▶ [STATED EXERCISE]: Pick out and copy every line in the items below that contains the string "icon". Matching is case-sensitive.

▶ [DATASET EXTRACT]:
⁂
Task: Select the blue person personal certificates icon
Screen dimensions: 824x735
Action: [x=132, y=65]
⁂
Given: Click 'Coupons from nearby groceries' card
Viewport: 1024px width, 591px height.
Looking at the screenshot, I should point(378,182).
⁂
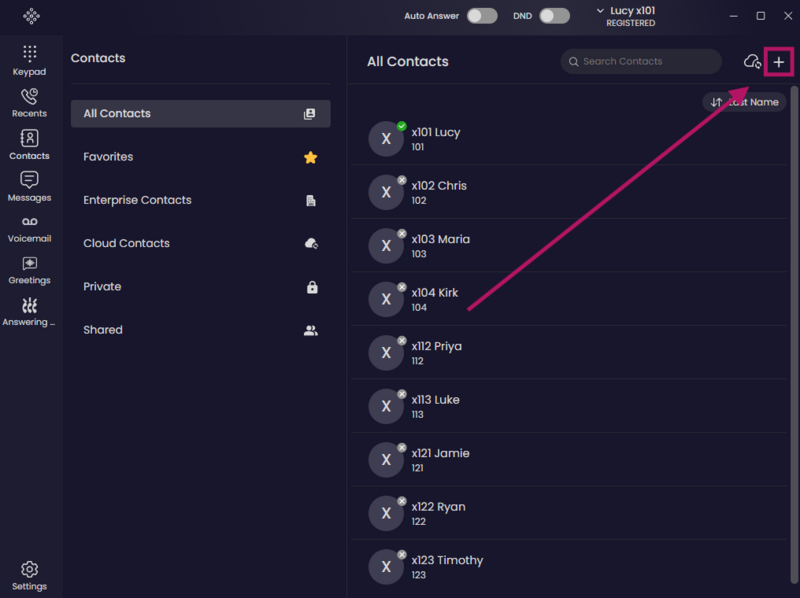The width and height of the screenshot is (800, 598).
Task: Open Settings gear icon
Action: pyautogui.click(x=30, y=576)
⁂
▶ [OUTPUT OF THE TASK]:
Task: Select the blue person personal certificates icon
Task: Open Settings gear icon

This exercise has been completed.